Talk by XPrag.de PhD-student Carla Bombi from project “ExQ” in Potsdam

On May 8th, XPrag.de PhD-student Carla Bombi from project “ExQ” in Potsdam will present joint work with Lea Fricke (Graz), Edgar Onea (Graz) and Malte Zimmermann (Potsdam) in the SynSem colloquium. The title of the talk is “Exhaustivity in questions: Two pilot studies on interrogatives embedded under German wissen (know)”
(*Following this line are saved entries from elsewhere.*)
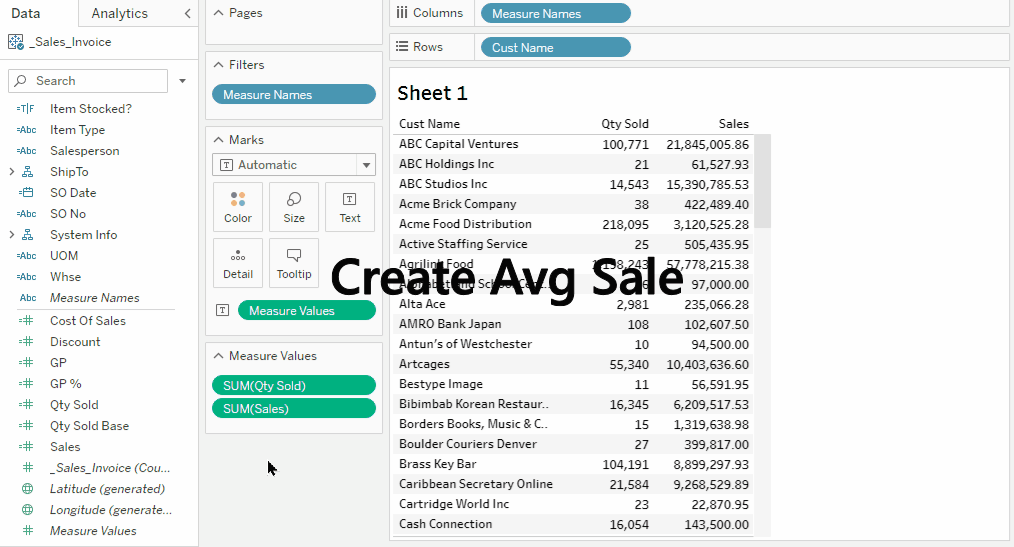Click the SO Date calendar field icon
This screenshot has width=1014, height=547.
[27, 193]
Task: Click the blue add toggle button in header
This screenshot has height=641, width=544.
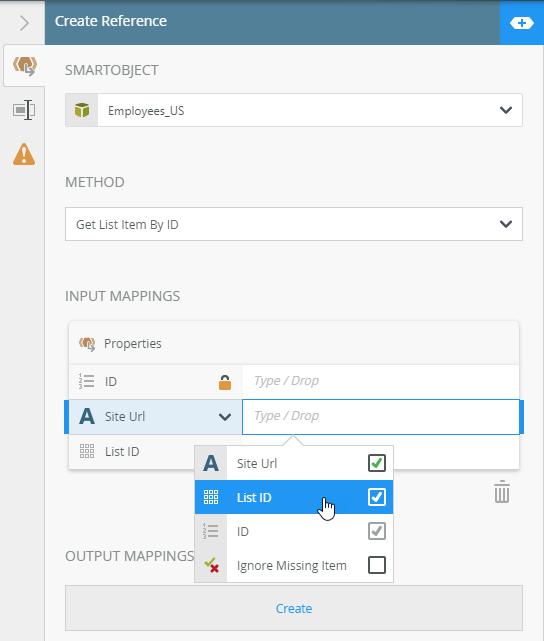Action: (x=522, y=23)
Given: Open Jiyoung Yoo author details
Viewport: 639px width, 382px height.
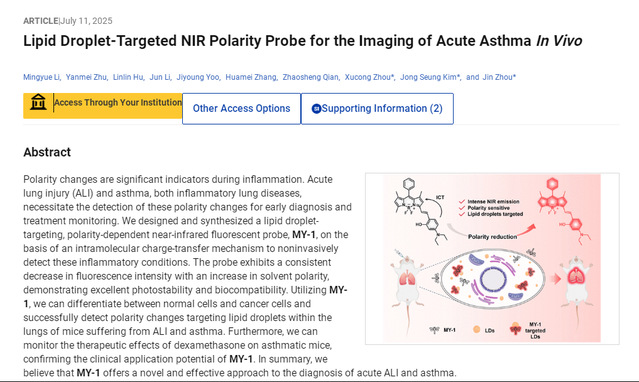Looking at the screenshot, I should pyautogui.click(x=198, y=77).
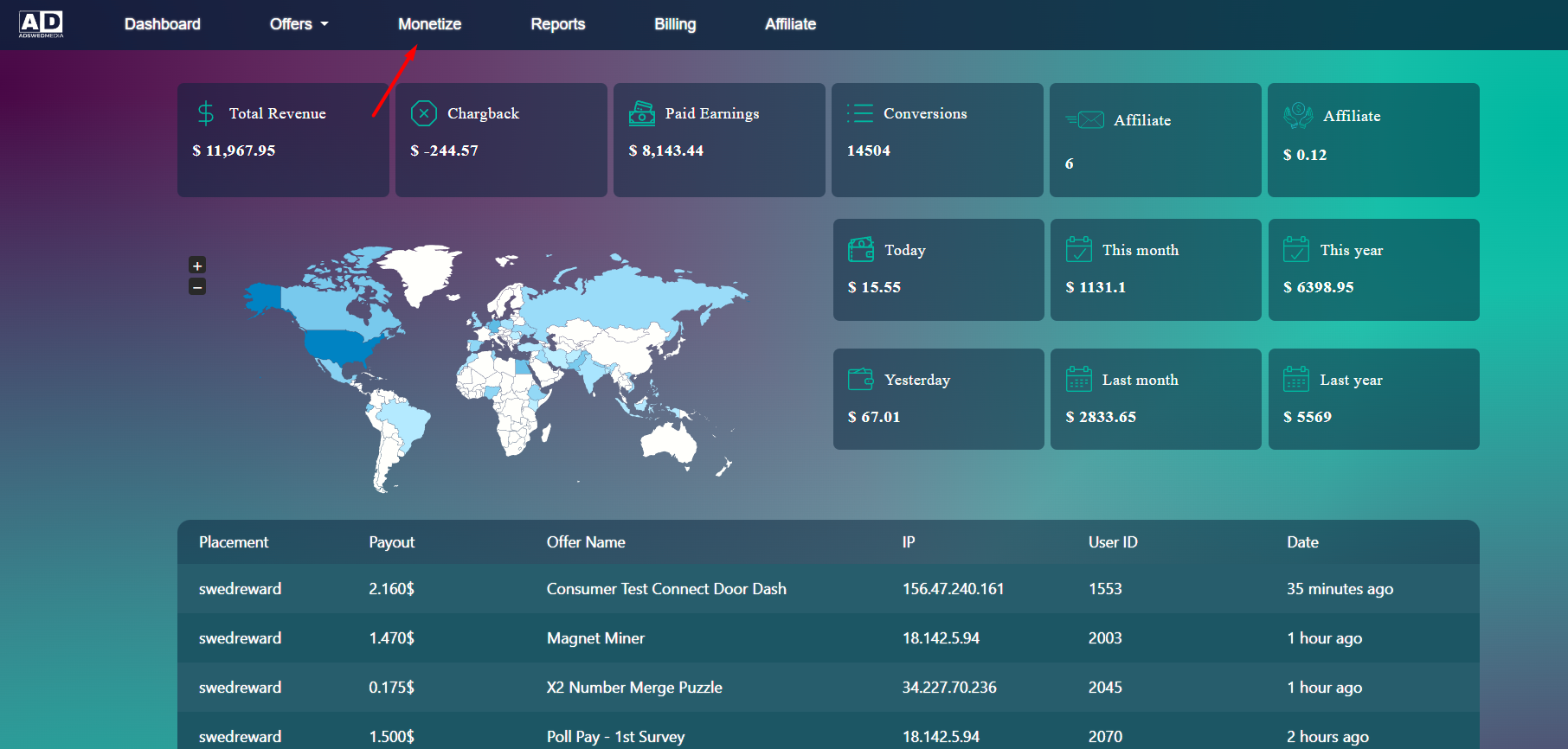The image size is (1568, 749).
Task: Click the Conversions list icon
Action: tap(860, 113)
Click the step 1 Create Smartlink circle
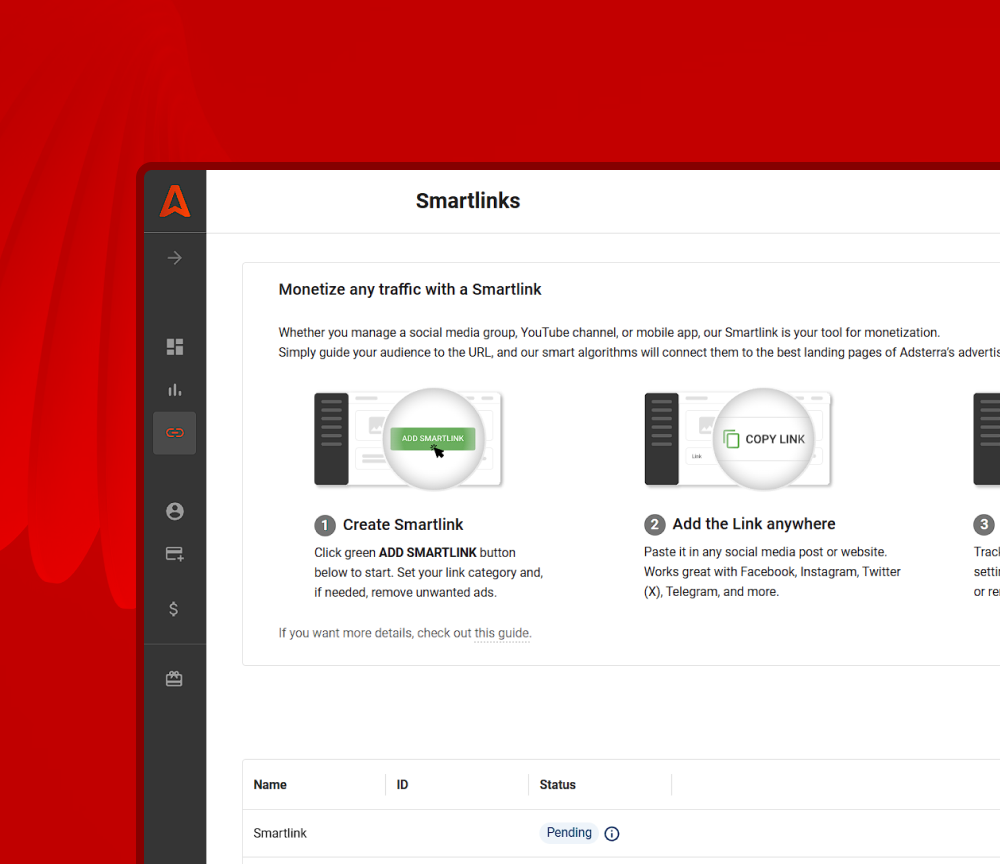Viewport: 1000px width, 864px height. pos(325,524)

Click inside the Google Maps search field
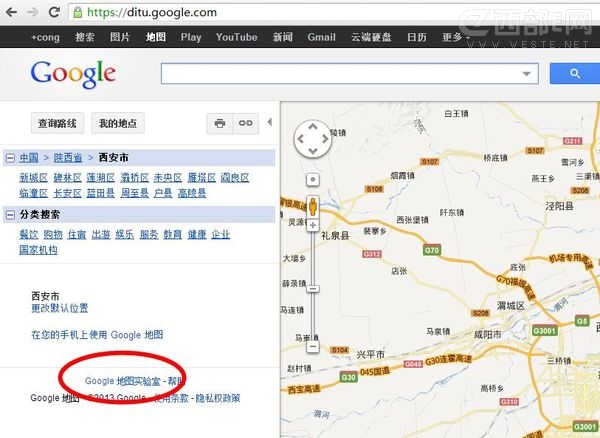point(340,74)
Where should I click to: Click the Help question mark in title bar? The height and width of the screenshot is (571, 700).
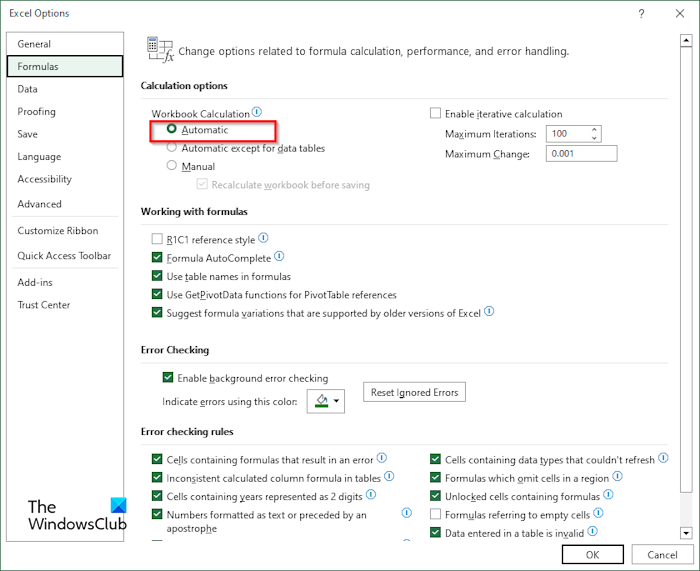(638, 15)
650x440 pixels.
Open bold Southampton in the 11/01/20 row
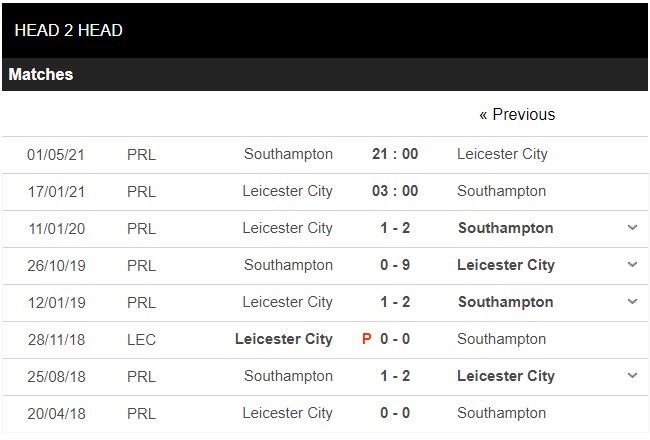point(505,228)
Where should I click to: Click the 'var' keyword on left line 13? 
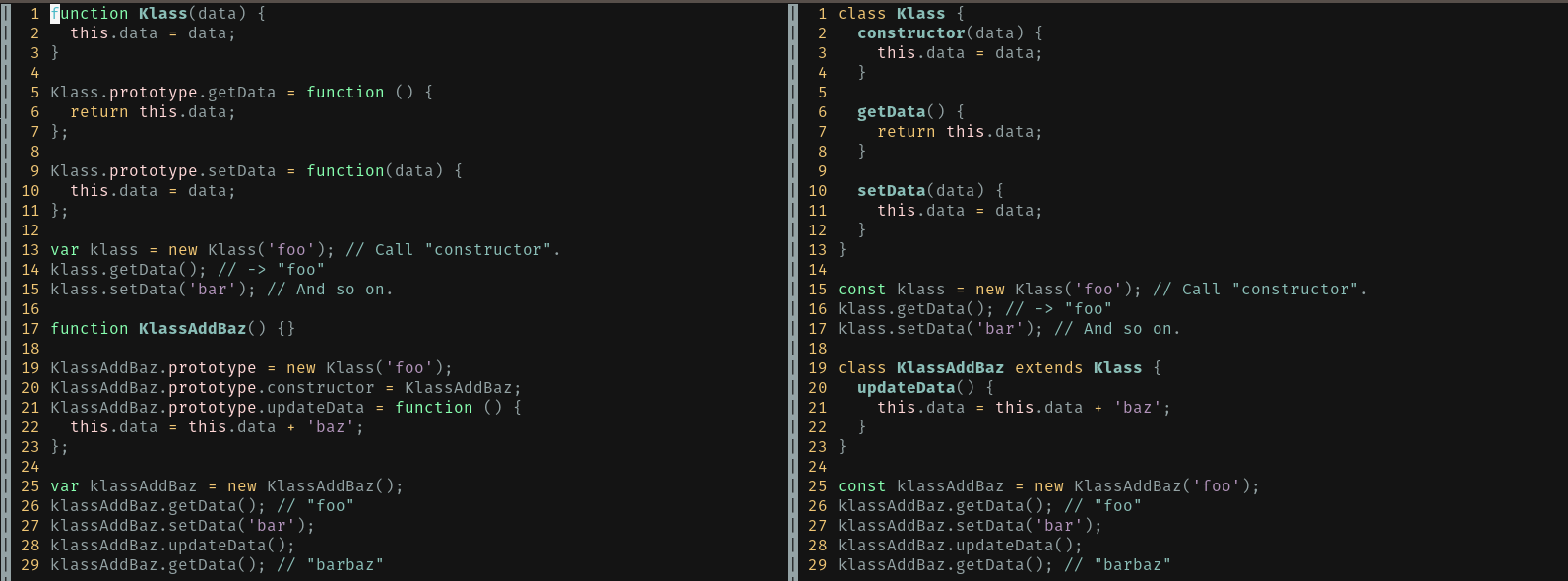pyautogui.click(x=65, y=250)
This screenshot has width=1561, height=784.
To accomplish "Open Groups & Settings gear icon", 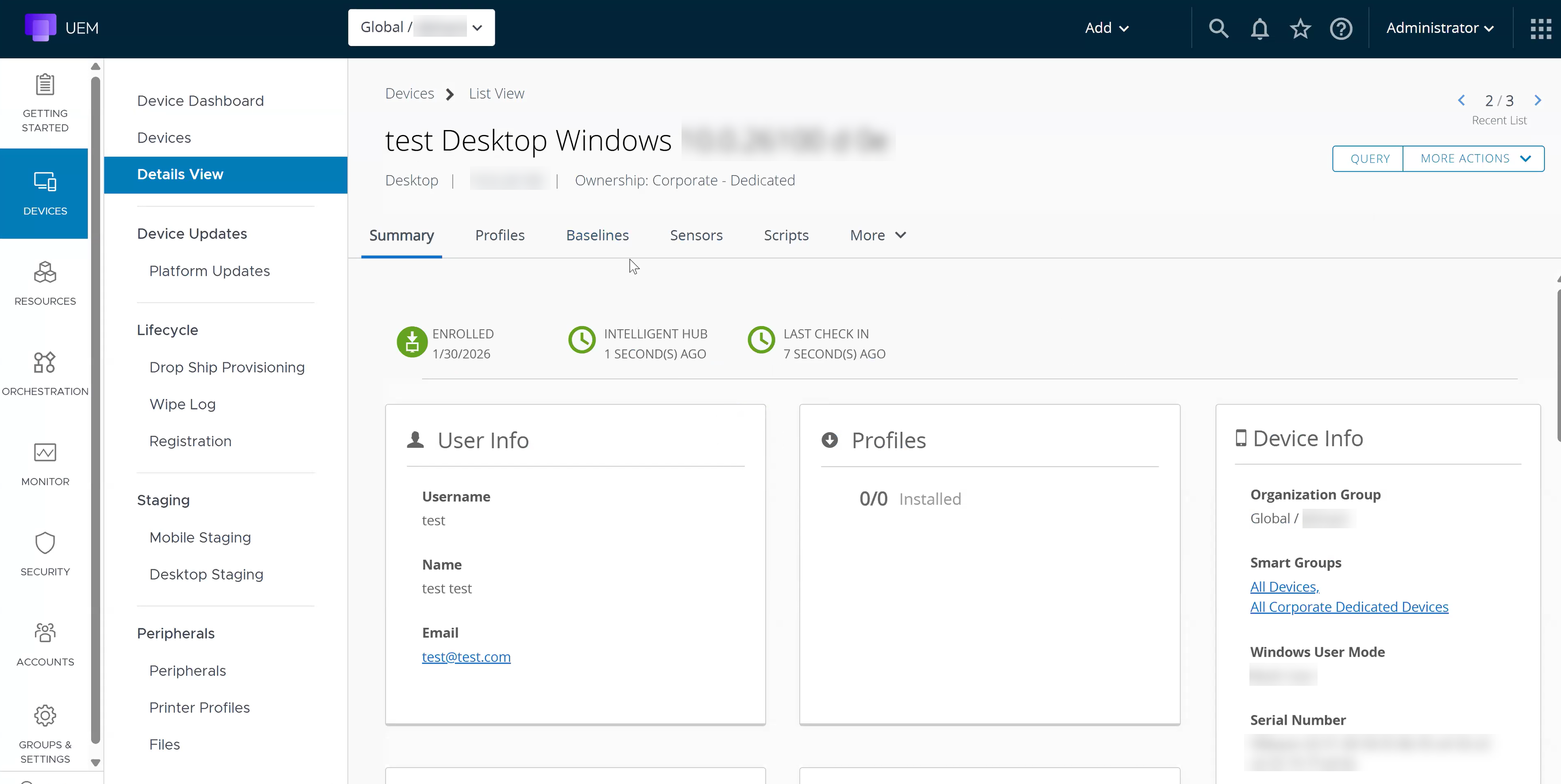I will click(x=45, y=715).
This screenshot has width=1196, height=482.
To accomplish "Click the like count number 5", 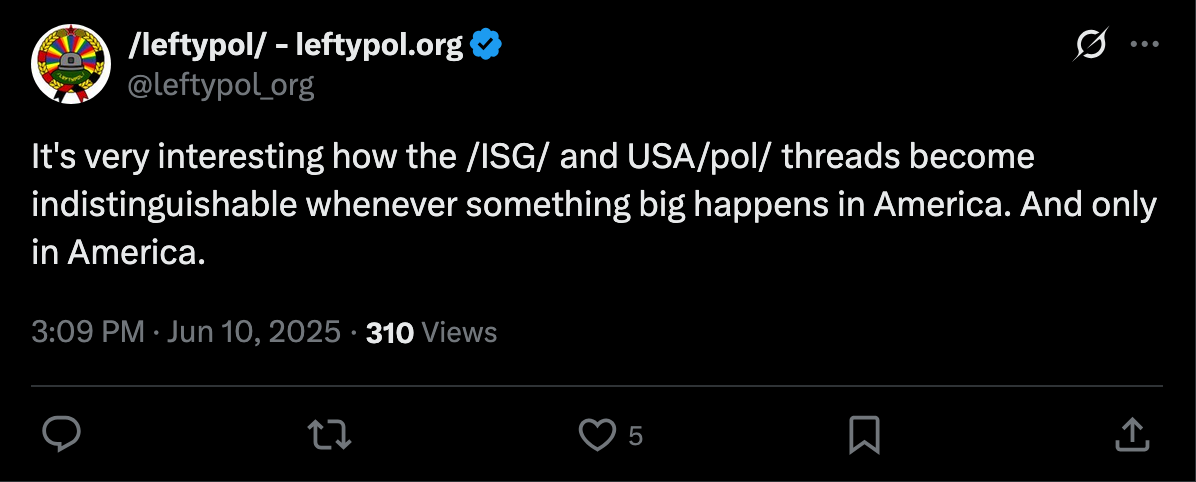I will [x=635, y=435].
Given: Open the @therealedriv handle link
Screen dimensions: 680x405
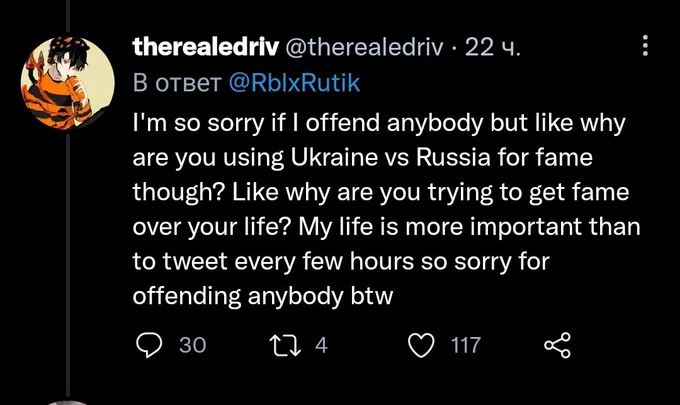Looking at the screenshot, I should point(364,47).
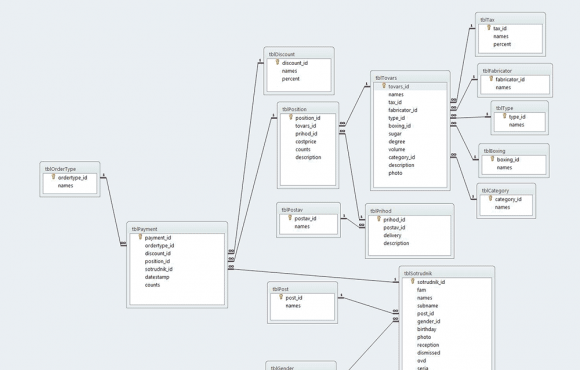This screenshot has width=580, height=370.
Task: Click the key icon next to discount_id
Action: 277,62
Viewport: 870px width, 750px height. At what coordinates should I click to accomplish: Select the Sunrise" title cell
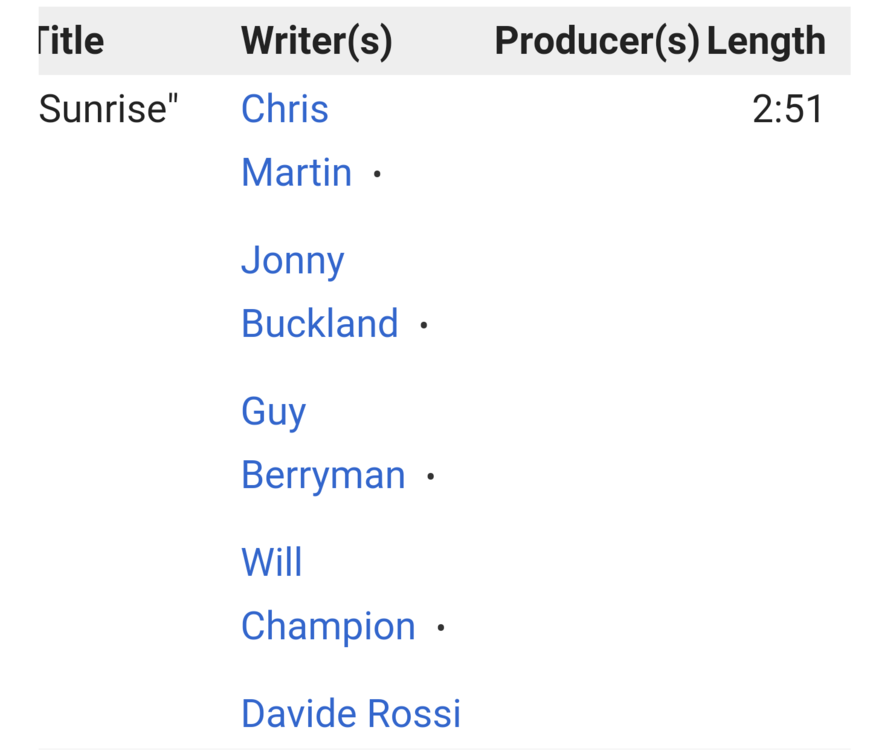(x=109, y=109)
Time and venue: 8th May 2018, 16.15 – 17.45; Potsdam Golm, building 14, room 0.32

Abstract
The talk is concerned with sentences such as (1), containing an interrogative clause embedded under the factive “know”:
(1) Johannes knows which students failed.
The semantic literature disagrees as to what (1) means, concretely how much Johannes needs to know for (1) to be true: does he have to know of every student that failed that she failed? Or is partial knowledge sufficient? Is knowledge about the set of people who didn’t fail also required? As a result of this debate, a number of so-called “exhaustivity levels” have been posited in the literature, which capture the different conceivable readings of (1). Although there is a consensus that some notion of exhaustivity/completeness is required in this type of sentences, its exact source and the conditions under which it arises are still unclear. Elucidating the readings that are possible and as well as their sources is crucial for understanding the semantics of
(embedded) questions.
In this talk, we present the results of two pilot studies on German interrogatives embedded under “wissen” (“know”). In the first study, the availability of the different “exhaustivity levels” was tested for sentences such as (1) in a truth value judgement task. The second study investigates the sources of exhaustivity in (1). The hypothesis entertained is that two of the readings that have been posited for (1) (the so-called strongly exhaustive and intermediate exhaustive readings) arise as the result of a de re / de dicto ambiguity, i.e. a clash between the knowledege of the reporter of the sentence and the knowledge of the subject (“Johannes” in (1)).